Juan ha hecho una "escena" a Alicia esta mañana por que, saliendo para el trabajo, advirtió que el botón de su traje no había sido vuelto a coser. Durante su trabajo, "volviendo en sí mismo" como el "hijo pródigo", decide pasar por la florería y volver a su casa con tres rosas. Si Alicia no es tonta, no le dirá: ¿por qué...?; hoy no es mi cumpleaños..., sino que descifrará el “mensaje”, comprenderá el pedido de perdón y, sin obligar al marido a la confesión de su falta, lo abrazará...Celebración penitencial implícita. Pero no siempre basta lo implícito: al tercer ramo de flores en la semana, el perfume de las rosas corre el riesgo de haberse aventado algo. Alicia tendrá derecho a decirle a Juan: Querido, eres encantador, pero... es preciso que pongamos las cosas en su lugar claramente. Tiene ella derecho a pedir explicaciones, y éstas se imponen.
Si en lugar de una rencilla menor sobre un problema doméstico, se tratara de una amenaza grave que se cierne sobre la pareja, sobre la “alianza”, puede ser absolutamente necesaria una explicación: Alicia, sorprendida por su marido en galante compañía en la sala de espera de la estación, no podrá contentarse con prepararle su comida predilecta. Juan tendrá razón en exigir explicaciones. De lo contrario la situación se deteriorará rápidamente y el mantenimiento de esa situación ambigua conducirá a la ruja tura. Es la verdad de su mutuo amor la que exige que aclaren la situación sin contemplaciones.
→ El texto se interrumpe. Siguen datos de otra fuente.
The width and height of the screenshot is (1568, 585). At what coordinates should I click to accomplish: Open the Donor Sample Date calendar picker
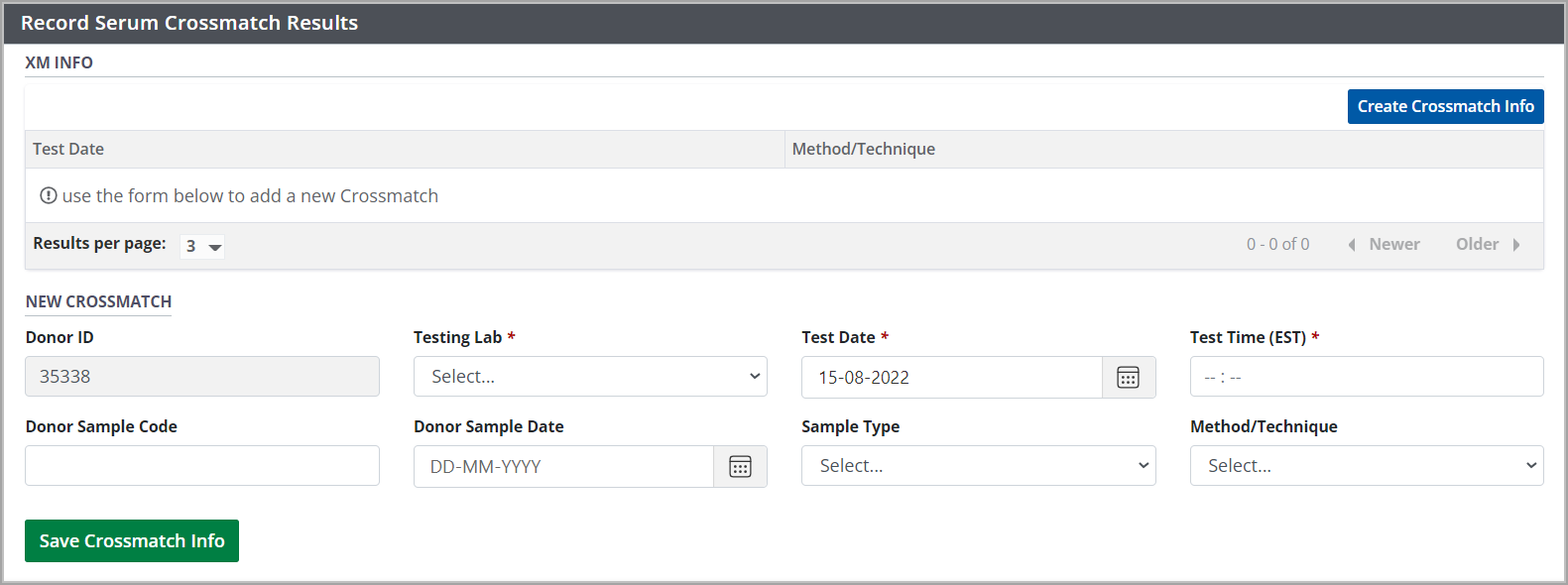(x=740, y=467)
Y lo mismo ocurre en el caso de nuestra Alianza con Dios. La reconciliación implícita es necesaria...a menudo incluso suficiente, pero no siempre.
Cuando se trata de lesiones graves a “la vida cristiana de las personas o de las comunidades, no es posible contentarse con lo implícito. La reconciliación sacramental se impone: la Iglesia pide entonces la manifestación explícita de la falta, aún después de las “absoluciones colectivas”.
Empero, no es bueno el no recurrir al sacramento más que en los casos de necesidad absoluta.
Las parejas que, bajo pretexto de que no se engañan ni se pegan, nunca se piden ni se conceden perdón explícitamente, se privan de un medio importante de profundizar el mutuo amor.
En nuestras relaciones con Dios ocurre algo parecido: reservar la reconciliación sacramental para los casos de estricta necesidad, es privarse de un medio importante de profundización espiritual y de fidelidad a la propia vocación. ”
Cuando no es necesaria la reconciliación sacramental, puede aun ser útil. Pero para que la confesión desempeñe esta función, hay que volver a situarla constantemente en la perspectiva de la Alianza y de la vocación del hombre al amor, sin lo cual la confesión individual puede alimentar las neurosis obsesivas y las culpabilidades patológicas.
4. Conclusión
Las cuestiones prácticas que se nos presentan no deben hacernos olvidar lo esencial.
Y lo esencial es que la verdad del hombre lo obliga a confesar sus debilidades y su pecado. Pero, aun más que su pecado -o mejor, en el interior mismo de su pecado- lo que se trata de confesar es la misericordia de Dios (1), su amor presente.
Entonces el pecado, lejos de ser una ciénaga en la que se empantana la marcha hacia el amor, se convierte en el punto de apoyo desde el cual vuelve a brotar la gracia.
Aquellos que se reconocen "pobres pecadores" se descubren con gran asombro "llenos de gracia y de verdad... (cfr. Jn.1, 14).
La conversión no es solamente la vuelta sobre sus pasos y el trabajoso arrancarse del hombre a su greda originaria. Es la conversión en el sentido químico del término, la trasmutación de la debilidad del hombre en el poder de Dios. Ella pone de manifiesto el poder de la Resurrección de Cristo, que de la muerte hace surgir la vida.
No se trata de un término final de una "hominización". La conversión hace, de un pitecántropo, un hombre/ de pie en todos los sentidos del término: "Ecce homo... he aquí el hombre".
Notas:
Nota de la Redacción: cfr. A. Lauras, Confesión de los pecados, Confesión de Dios, en BOLETIN DE ESPIRITUALIDAD n. 65, pp. 31-34.
Boletín de espiritualidad Nr. 73, p. 3-15.